_Work instructions_. A single number is the answer here: how many lines below include "agent"?

_Information given_.
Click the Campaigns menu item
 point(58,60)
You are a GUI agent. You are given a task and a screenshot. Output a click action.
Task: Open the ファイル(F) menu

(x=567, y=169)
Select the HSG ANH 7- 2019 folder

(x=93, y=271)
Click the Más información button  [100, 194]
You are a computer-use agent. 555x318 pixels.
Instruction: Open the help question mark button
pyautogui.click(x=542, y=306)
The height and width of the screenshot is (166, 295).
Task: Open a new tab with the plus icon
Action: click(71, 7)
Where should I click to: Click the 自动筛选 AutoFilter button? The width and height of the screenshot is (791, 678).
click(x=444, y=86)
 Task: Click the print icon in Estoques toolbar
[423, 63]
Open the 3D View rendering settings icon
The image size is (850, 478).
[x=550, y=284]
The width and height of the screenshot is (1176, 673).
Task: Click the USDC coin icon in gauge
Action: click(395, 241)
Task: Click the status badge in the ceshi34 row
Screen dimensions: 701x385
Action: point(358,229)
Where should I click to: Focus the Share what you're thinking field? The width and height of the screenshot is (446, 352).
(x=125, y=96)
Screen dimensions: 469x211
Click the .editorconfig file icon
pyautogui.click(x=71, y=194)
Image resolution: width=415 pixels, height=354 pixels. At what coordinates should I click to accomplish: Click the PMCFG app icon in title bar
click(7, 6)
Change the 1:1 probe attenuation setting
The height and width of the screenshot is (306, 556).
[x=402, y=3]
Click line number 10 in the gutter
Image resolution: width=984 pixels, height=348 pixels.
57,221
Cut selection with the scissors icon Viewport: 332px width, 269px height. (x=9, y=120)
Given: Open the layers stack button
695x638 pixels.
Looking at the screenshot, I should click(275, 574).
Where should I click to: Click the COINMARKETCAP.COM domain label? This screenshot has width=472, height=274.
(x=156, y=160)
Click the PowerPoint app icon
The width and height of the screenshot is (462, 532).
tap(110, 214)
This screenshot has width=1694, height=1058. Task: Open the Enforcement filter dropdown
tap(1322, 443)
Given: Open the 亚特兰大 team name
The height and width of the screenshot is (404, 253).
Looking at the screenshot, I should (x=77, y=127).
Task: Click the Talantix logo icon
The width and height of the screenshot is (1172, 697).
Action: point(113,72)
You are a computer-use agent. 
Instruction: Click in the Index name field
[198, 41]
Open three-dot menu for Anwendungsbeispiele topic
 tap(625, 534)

_The answer_. 3